US Speeds Entry for Ukrainians as More Reach Mexico Border
The United States has sharply increased the number of Ukrainians admitted to the country at the Mexican border as more refugees fleeing the Russian invasion follow the same circuitous route.
A government recreation center in the Mexican border city of grew to about 1,000 refugees on Thursday, according to city officials. A canopy under which children played soccer only two days earlier was lined with bunk beds and packed with people in rows of chairs.
Tijuana has suddenly become a final stop for Ukrainians seeking refuge in the U.S., where they are drawn by friends and families ready to host them and are convinced the U.S. will be a more suitable haven than Europe.
Word has spread rapidly on social media that a loose volunteer coalition, largely from Slavic churches in the western United States, is guiding hundreds of refugees daily from the Tijuana airport to temporary shelters, where they wait two to four days for U.S officials to admit them on humanitarian parole.

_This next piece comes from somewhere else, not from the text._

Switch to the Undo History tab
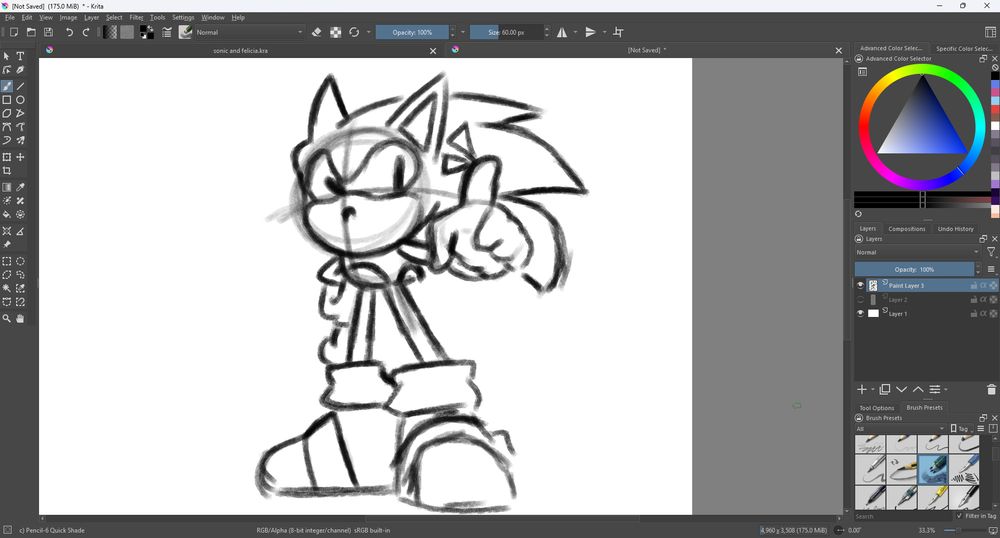This screenshot has width=1000, height=538. point(955,229)
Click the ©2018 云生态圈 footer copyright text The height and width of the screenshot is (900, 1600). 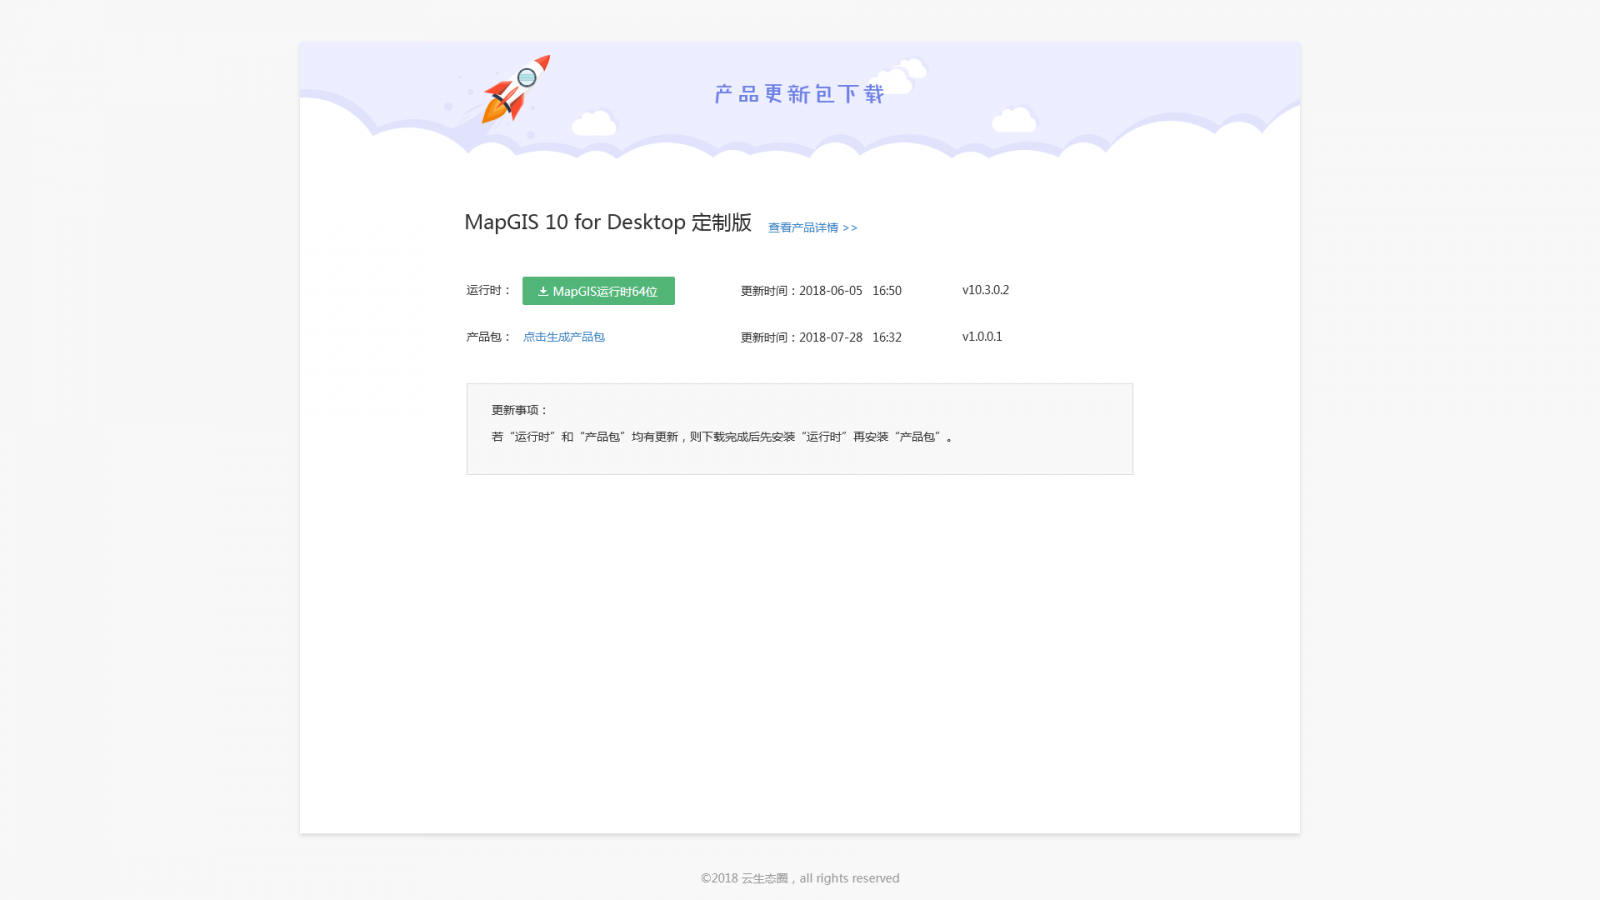(800, 878)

In less than two weeks, volunteers worked with U.S. and Mexican officials to build a remarkably efficient and expanding network to provide food, security, transportation, and shelter.
U.S. officials began funneling Ukrainians on Wednesday to a pedestrian crossing in San Diego that is temporarily closed to the public, hoping to process 578 people a day there with 24 officers, said Enrique Lucero, the city of Tijuana’s director of migrant affairs.
Vlad Fedoryshyn, a volunteer with access to a waiting list, said Thursday that the U.S. processed 620 Ukrainians over 24 hours, while about 800 others are arriving daily in Tijuana. Volunteers say the U.S. was previously admitting a few hundred Ukrainians daily.
U.S. Customs and Border Protection didn’t provide numbers in response to questions about operations and plans over the last two days, saying only that it has expanded facilities in San Diego to deal with humanitarian cases.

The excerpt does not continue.